Supplied text ->
+ + + + + + +

Within weeks of his 2013 election, Pope Francis shocked many by washing the feet of two girls—one of them a Muslim—during the Maundy Thursday liturgy at a juvenile detention center in Rome. This break from liturgical tradition signaled a papacy that would emphasize reform, pastoral openness, and, to some, a controversial departure from established norms.
Francis died on Monday morning after Easter Sunday at the age of 88. From the outset, he made it clear that mercy and compassion would define his papacy. He envisioned the Church as a “field hospital,” a place of healing for the wounded and weary. This metaphor underscores the Church’s role not as a tribunal but as a refuge—a space where people in complex or broken situations can find hope and care.
In 2013, Francis initiated a synodal process on marriage and the family, leading to two global synods in 2014 and 2015. These culminated in the apostolic exhortation Amoris Laetitia, which emphasized pastoral accompaniment and inclusion. It notably allowed, under certain conditions, divorced and civilly remarried Catholics to receive Holy Communion—not by changing doctrine, but by deepening pastoral sensitivity.
Amoris Laetitia provoked strong reactions, including a dubia submitted by four cardinals questioning its orthodoxy. But Cardinal Christoph Schönborn of Vienna—a Dominican theologian and editor of the Catechism of the Catholic Church—defended the document vigorously. He rejected both rigorism and laxism, advocating discernment instead. For Schönborn, pastoral care must balance truth with mercy, honoring conscience while avoiding blanket moral judgments. He viewed Amoris Laetitia not as a rupture, but as a revival of a moral theology grounded in prudence and compassion.
This approach to discernment was again evident during the Amazon Synod, when conservative Catholics were scandalized by the presence of a Pachamama statue, seen by some as pagan. Schönborn defended the Pope, clarifying that the figure symbolized “Mother Earth” and “Mother of Life”—ideas which, in a Christian context, could be likened to a sacred tree and understood as “pro-life.”
Perhaps the most contentious act of Francis’ papacy is the 2023 declaration Fiducia Supplicans, which allows priests to bless same-sex couples and others in irregular unions—so long as these blessings remain nonliturgical and do not suggest approval of the unions themselves. The declaration redefines blessings as acts of pastoral care and prayer, not doctrinal endorsements. While many welcomed the move as a gesture of inclusion, others, including the Coptic Orthodox Church, suspended dialogue with the Vatican in protest. The episode highlighted the broader tension between pastoral outreach and traditional teaching.

+ + + + + + +

Stored data ->

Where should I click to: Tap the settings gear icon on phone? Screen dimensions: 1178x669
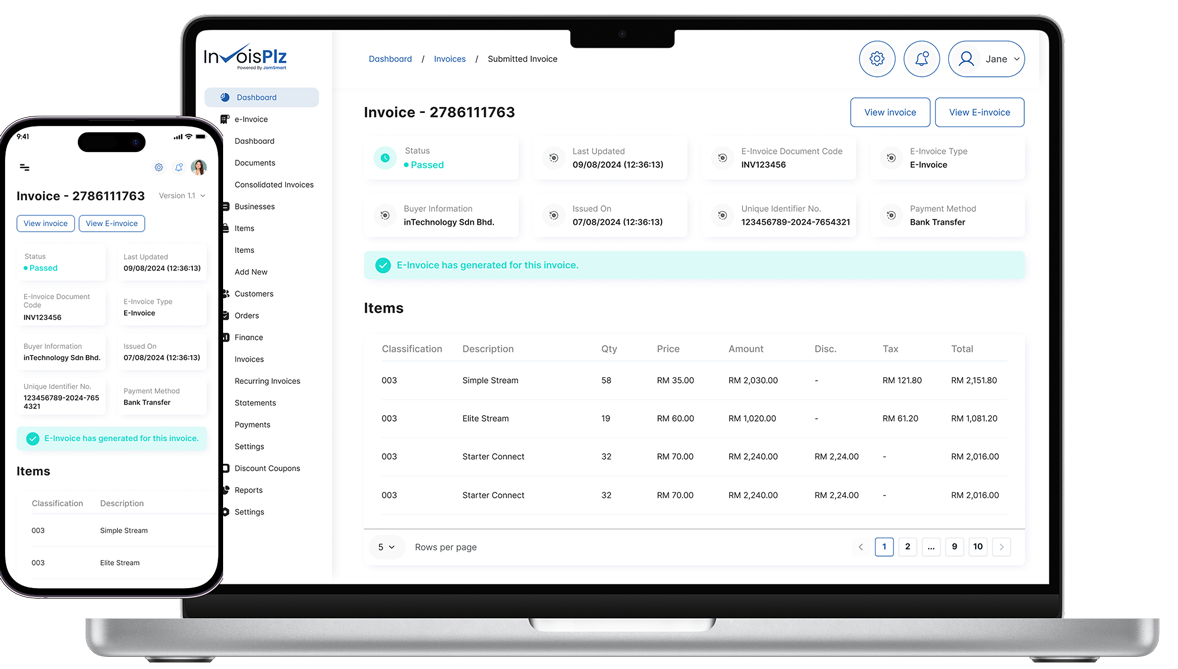point(158,168)
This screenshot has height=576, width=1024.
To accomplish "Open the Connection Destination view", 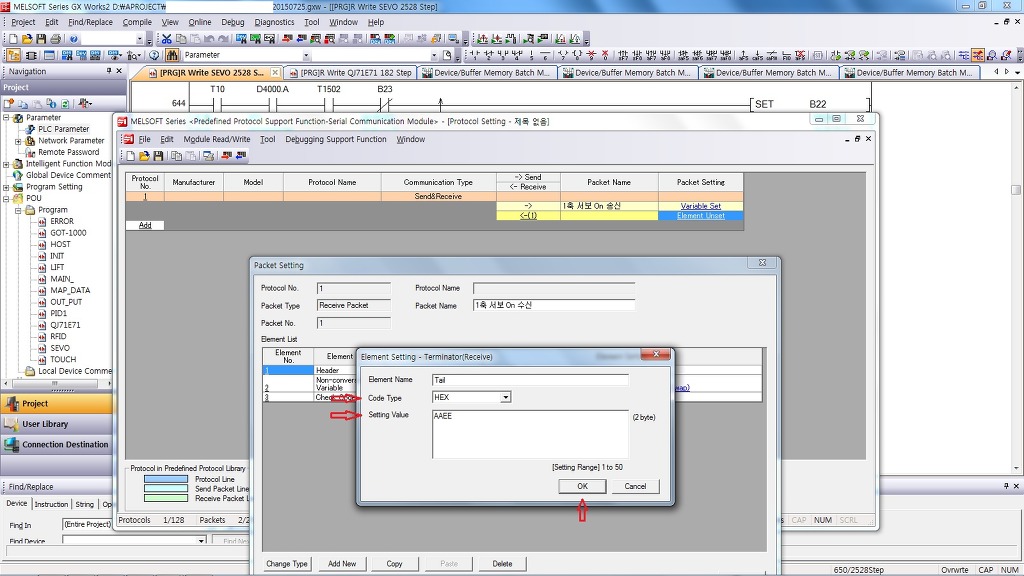I will (x=65, y=444).
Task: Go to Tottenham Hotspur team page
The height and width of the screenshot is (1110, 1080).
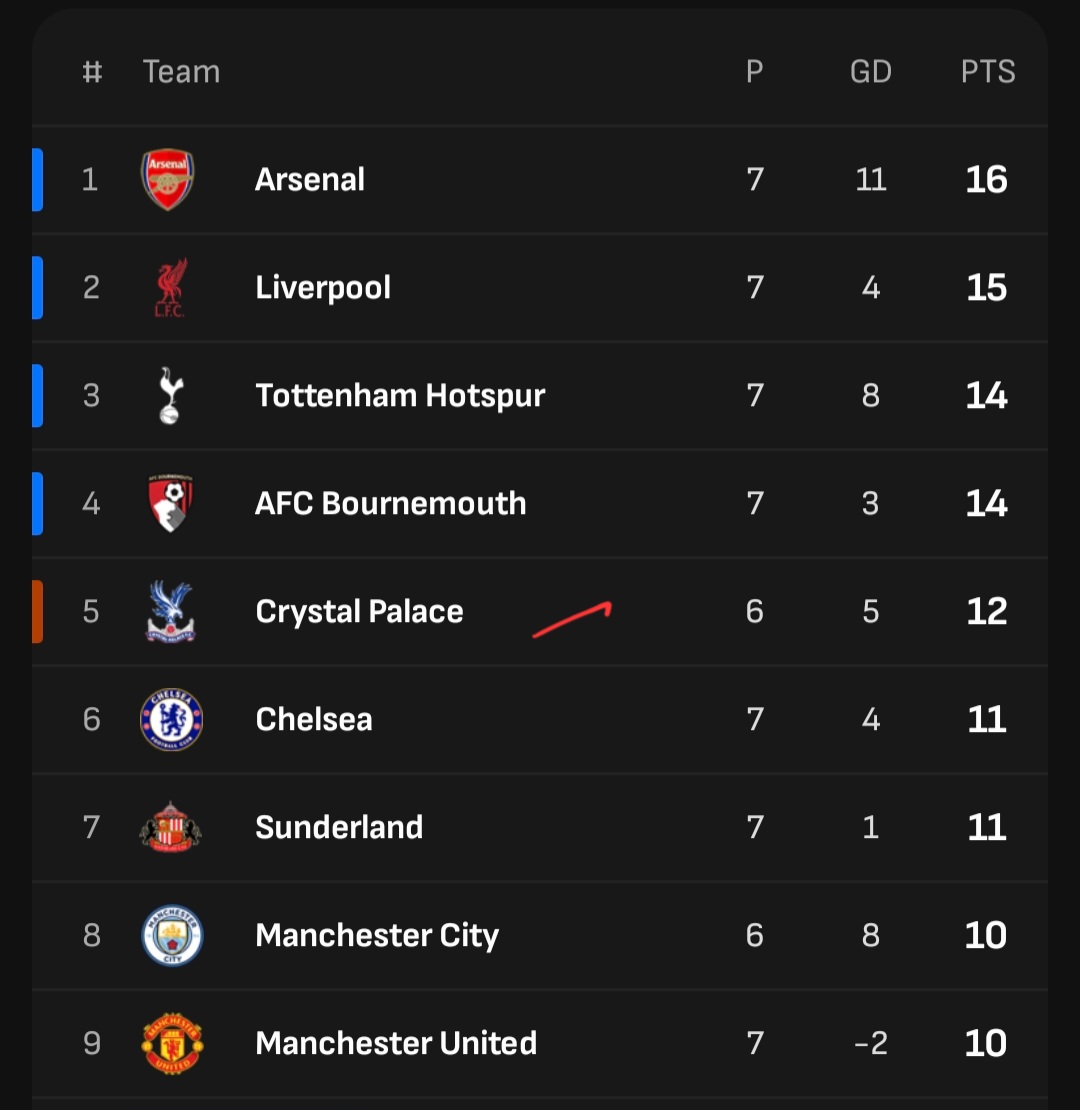Action: click(x=400, y=395)
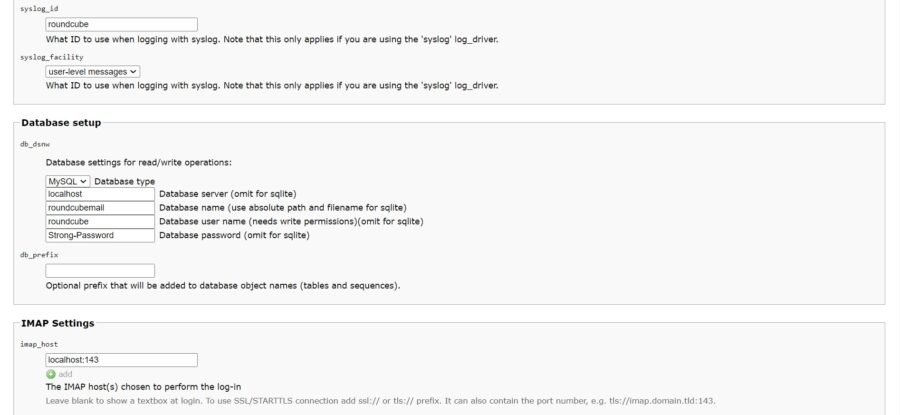Click the syslog_id setting label
Viewport: 900px width, 415px height.
(x=39, y=9)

+ + + + + + +

What you need to do ->
a: Transcribe from the Pope Francis text the part that opens with the words containing "Francis died on" and closes with "hope and care.".
b: In the Pope Francis text, what metaphor did Francis use for the Church?
c: Please list every year that the Pope Francis text mentions.

Task responses ->
a:
Francis died on Monday morning after Easter Sunday at the age of 88. From the outset, he made it clear that mercy and compassion would define his papacy. He envisioned the Church as a “field hospital,” a place of healing for the wounded and weary. This metaphor underscores the Church’s role not as a tribunal but as a refuge—a space where people in complex or broken situations can find hope and care.

b: A "field hospital."

c: 2013, 2014, 2015, 2023